Ishii is a producer of bara manga. Her work includes The Passion of Gengoroh Tagame: Master of Gay Erotic Manga, and Massive: Gay Japanese Manga and the Men Who Make It, edited alongside Graham Kolbeins, featuring manga artists Gengoroh Tagame, Jiraiya, Seizoh Ebisubashi, Kazuhide Ichikawa, Inu Yoshi, Takeshi Matsu, Gai Mizuki and Poosukeh Kumada, with artwork by Chip Kidd. In 2013, Ishii founded Massive Goods with Graham Kolbeins, a line of Bara Japanese manga and paraphernalia tied to their graphic novel of the same name.

She is the translator of the English version of Tagame's manga My Brother's Husband.

Published works 

Ishii's translation credits include the Aranzi Machine Gun series, Aranzi Aronzo Fun Dolls (Let's Make Cute Stuff), The Cute Book, The Bad Book, Gunji, and Bat-Manga!: The Secret History of Batman in Japan.

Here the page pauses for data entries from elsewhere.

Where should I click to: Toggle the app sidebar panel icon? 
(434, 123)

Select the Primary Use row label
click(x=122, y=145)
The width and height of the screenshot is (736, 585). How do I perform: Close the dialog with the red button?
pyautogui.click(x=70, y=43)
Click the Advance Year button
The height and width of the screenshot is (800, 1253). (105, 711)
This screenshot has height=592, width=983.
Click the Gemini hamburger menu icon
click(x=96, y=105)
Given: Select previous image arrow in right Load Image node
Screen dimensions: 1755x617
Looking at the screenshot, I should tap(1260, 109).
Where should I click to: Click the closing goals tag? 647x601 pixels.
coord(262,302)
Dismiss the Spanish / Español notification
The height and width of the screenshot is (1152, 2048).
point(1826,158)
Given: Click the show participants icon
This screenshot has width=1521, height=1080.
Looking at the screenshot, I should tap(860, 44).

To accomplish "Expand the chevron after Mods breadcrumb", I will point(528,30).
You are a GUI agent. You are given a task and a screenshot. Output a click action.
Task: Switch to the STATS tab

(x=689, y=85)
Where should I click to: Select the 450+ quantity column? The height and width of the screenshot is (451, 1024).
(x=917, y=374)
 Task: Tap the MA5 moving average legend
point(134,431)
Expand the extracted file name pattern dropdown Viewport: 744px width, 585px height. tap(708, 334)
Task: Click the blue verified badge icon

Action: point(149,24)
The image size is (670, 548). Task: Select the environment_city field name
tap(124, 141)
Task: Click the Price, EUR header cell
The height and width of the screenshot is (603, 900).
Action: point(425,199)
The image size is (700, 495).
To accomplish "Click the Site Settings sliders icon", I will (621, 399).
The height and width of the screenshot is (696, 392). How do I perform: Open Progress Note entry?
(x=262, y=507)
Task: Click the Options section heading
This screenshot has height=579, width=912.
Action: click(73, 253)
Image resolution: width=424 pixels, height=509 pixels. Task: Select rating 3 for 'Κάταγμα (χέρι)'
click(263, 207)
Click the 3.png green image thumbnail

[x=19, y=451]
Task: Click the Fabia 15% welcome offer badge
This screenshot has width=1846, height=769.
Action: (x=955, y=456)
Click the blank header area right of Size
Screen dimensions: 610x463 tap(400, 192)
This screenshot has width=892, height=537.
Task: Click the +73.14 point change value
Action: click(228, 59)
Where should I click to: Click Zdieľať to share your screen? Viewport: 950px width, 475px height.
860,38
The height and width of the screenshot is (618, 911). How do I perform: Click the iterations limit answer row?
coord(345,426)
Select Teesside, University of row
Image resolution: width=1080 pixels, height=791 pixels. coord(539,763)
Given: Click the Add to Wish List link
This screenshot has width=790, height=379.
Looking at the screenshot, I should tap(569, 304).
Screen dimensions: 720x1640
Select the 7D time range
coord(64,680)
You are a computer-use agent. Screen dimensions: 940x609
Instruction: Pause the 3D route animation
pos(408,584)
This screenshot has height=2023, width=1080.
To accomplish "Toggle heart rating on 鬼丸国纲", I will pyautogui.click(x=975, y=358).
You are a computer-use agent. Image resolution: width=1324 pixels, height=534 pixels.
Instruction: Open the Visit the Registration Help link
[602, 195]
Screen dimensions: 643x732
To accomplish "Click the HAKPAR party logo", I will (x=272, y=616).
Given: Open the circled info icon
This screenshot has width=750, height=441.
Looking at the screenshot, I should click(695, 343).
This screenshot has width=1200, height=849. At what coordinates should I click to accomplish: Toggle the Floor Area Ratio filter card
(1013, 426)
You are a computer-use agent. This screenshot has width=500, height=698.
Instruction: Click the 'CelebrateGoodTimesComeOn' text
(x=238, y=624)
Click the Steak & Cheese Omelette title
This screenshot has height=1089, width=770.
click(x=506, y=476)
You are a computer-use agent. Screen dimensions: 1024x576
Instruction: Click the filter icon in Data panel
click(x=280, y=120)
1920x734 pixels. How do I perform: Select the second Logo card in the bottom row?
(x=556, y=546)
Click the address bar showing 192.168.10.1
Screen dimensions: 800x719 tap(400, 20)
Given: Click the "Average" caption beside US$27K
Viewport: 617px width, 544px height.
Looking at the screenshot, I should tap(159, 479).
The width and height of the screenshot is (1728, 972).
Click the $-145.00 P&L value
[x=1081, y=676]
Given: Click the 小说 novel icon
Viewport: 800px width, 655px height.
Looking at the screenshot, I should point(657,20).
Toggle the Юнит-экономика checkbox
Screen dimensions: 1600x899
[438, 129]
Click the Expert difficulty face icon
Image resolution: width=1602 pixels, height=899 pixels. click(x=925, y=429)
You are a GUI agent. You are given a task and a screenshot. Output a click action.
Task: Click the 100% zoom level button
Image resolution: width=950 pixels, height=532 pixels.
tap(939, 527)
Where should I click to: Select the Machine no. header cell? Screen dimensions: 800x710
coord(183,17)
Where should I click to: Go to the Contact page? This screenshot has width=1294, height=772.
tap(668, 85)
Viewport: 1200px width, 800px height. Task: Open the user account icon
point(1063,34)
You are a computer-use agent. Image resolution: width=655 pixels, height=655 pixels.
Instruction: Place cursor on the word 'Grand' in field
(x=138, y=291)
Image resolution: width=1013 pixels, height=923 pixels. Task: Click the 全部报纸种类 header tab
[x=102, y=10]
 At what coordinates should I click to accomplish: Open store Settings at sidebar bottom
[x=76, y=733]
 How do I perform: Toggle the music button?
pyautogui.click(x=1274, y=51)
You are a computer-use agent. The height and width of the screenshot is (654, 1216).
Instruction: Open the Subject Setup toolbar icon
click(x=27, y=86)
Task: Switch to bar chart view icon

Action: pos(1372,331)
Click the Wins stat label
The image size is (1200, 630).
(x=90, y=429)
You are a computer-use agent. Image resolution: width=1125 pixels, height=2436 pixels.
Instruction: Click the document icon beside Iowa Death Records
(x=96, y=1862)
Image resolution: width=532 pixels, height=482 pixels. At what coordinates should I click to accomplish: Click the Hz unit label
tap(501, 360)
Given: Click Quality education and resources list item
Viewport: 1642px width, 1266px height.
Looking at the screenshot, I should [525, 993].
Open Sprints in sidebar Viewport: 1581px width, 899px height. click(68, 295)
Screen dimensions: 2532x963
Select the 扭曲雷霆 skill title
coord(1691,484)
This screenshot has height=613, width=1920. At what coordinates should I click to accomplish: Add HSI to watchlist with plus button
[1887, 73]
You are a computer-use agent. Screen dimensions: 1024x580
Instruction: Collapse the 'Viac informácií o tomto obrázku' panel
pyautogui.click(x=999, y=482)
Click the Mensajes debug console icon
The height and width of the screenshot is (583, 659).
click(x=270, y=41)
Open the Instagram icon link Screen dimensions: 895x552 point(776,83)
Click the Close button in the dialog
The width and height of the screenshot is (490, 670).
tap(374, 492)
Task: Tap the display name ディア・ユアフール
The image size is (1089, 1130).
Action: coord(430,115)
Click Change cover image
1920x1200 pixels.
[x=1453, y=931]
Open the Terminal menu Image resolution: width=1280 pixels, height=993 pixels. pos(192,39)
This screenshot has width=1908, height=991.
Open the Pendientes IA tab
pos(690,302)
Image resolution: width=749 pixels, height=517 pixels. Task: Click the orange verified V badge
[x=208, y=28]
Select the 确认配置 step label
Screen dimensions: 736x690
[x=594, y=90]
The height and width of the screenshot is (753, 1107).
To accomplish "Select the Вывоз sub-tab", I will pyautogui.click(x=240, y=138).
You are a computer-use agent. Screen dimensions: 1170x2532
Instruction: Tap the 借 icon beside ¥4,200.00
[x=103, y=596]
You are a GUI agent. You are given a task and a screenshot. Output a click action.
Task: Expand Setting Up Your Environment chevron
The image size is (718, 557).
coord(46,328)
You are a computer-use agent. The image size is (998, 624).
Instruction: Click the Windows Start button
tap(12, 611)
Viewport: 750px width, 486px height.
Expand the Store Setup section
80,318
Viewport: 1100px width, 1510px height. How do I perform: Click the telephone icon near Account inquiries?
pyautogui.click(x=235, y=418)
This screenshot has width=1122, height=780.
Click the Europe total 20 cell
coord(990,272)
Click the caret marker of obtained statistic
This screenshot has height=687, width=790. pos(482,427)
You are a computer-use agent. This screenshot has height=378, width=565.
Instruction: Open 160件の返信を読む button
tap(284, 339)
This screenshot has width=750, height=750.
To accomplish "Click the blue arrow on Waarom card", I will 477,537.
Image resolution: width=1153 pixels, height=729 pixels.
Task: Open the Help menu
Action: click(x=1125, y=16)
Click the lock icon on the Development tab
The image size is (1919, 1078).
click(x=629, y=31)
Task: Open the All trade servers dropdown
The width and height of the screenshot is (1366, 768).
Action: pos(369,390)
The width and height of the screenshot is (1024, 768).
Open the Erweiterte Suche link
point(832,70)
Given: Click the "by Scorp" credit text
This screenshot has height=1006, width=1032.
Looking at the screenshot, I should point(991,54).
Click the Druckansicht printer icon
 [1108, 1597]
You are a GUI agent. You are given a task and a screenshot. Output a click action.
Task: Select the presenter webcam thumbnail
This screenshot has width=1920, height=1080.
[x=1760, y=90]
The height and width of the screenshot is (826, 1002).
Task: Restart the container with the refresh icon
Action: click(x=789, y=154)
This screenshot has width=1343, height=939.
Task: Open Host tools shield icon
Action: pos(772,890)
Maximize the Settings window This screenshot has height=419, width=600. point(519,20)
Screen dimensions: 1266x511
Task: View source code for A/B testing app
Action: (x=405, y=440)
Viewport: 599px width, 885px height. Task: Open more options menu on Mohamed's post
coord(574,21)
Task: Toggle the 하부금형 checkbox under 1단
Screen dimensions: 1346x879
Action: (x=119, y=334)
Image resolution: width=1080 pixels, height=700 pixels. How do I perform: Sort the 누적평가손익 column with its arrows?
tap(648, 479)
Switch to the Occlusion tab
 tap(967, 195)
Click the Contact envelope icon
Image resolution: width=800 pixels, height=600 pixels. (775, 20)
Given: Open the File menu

Formerly with Vertical, she is the editor-in-chief of They're All So Beautiful and Paperhouses. As a writer, Ishii has been published by The Village Voice, Slate, Publishers Weekly, Guernica, Giant Robot, and Asian American Writers' Workshop.

Further reading

 Randle, Chris. "Size Matters: An Interview With Anne Ishii," The Hairpin, December 31, 2014.
 Rondinelli, David. "Editor, Anne Ishii Knows What Makes Manga Massive!," Geeks Out, March 19, 2015.

References

External links
 
 

Living people
Female comics writers
American writers of Japanese descent
Year of birth missing (living people)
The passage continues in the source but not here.